A partir do fragmento 131, ele examina com perspicácia como a vaidade permeia a prática judicial, argumentando que muitas vezes a justiça é subvertida por um desejo de reconhecimento e prestígio pessoal. Ele critica os magistrados que adotam uma postura severa e implacável, mais preocupados em serem vistos como justos do que em praticar a justiça de fato. Ele se espanta com quantas injustiças não produz o desejo, ou a vaidade de adquirir aclamação. Aires aponta para uma realidade judicial em que a aparência de justiça é mais valorizada do que a verdadeira equidade, onde a ética é eclipsada pela busca de status e admiração. “A ciência de fazer justiça é donde a vaidade é mais perniciosa.”

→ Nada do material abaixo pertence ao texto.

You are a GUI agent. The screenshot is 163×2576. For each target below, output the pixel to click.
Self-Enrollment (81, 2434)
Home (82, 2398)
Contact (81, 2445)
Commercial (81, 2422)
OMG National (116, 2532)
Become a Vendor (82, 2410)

Ao discutir como a vaidade pode distorcer o julgamento dos magistrados, Aires reflete sobre a natureza inconstante da justiça, que muitas vezes é moldada não pelas leis objetivas, mas pelas “leis da vaidade”. Ele observa que os praticantes do direito podem ser guiados mais por convenções sociais e interesses pessoais do que por princípios jurídicos rigorosos. “A vaidade também tem regra e doutores” ele escreve, sugerindo que as práticas judiciais estão enraizadas em uma cultura onde a aparência e a percepção pública prevalecem sobre a justiça imparcial.

Aires destaca os perigos da vaidade na aplicação da justiça, no que diz respeito à manipulação e corrupção das práticas judiciais, mascaradas de virtude. O desejo de parecer justo pode levar a decisões judiciais que, embora populares, fundamentam-se na injustiça e na parcialidade. Ele alerta para o risco de os juízes serem seduzidos pela vaidade, comprometendo assim sua habilidade de julgar com equidade e integridade. “Quem é muito sensível à vaidade do nome e à vaidade da opinião, comumente é insensível à realidade da coisa.”

Aires vai além, discutindo o julgamento como uma performance muitas vezes influenciada pela vaidade pessoal dos magistrados, que buscam afirmar sua autoridade através de uma gravidade ostensiva. “Revista-se embora o soberbo magistrado de um semblante rugoso, implacável,” ele descreve, criticando a postura artificial adotada por alguns na tentativa de ganhar respeito e admiração. Este comportamento, segundo Aires, pode levar a uma aplicação da justiça que é desprovida de verdadeira moralidade e empatia, restrita a manter uma imagem de rigor e seriedade.

Com acidez, Aires pondera: “A fortuna, o tempo, a ocasião, o humor, a hora têm mais parte nas decisões, do que a lei, a verdade, e a justiça; esta, ou a sua imagem simbólica, em uma mão tem a balança, e na outra a espada: mas [o] que pesa na balança?” E mais adiante responde: “A espada depende da justeza da balança e assim vem a depender de um instrumento inútil: sim, depende de uma balança certa, para saber o como, o quando, e em que caso há de ferir; mas, para nosso mal, (…) não porque deixe de haver homens justos, a justiça verdadeiramente não se pode pesar; é um ato de discurso e este, em cada homem, é sempre incerto, vago e vacilante.”

Matias Aires oferece uma crítica da prática da justiça, relevante em um contexto em que a ética judicial é desafiada pela busca de aplauso. Suas reflexões convidam a questionar as verdadeiras motivações por trás das ações dos magistrados (e demais atores jurídicos), sugerindo que a verdadeira justiça exige um compromisso constante com a integridade, além da vigilância contra as influências corruptoras da vaidade. Ao se mergulhar nas “Reflexões sobre a Vaidade dos Homens”, há um convite a considerar como a integridade pessoal e a ética profissional são fundamentais para a prática da justiça num sistema onde as aparências muitas vezes têm mais peso do que a realidade.

A abordagem de Aires prenuncia muitas ideias presentes na psicologia contemporânea sobre o self e a identidade. Sua obra oferece uma visão de como os indivíduos constroem suas identidades através de uma mistura de autoavaliação e percepção externa, um tema que ressoa na era da cultura da imagem e do narcisismo.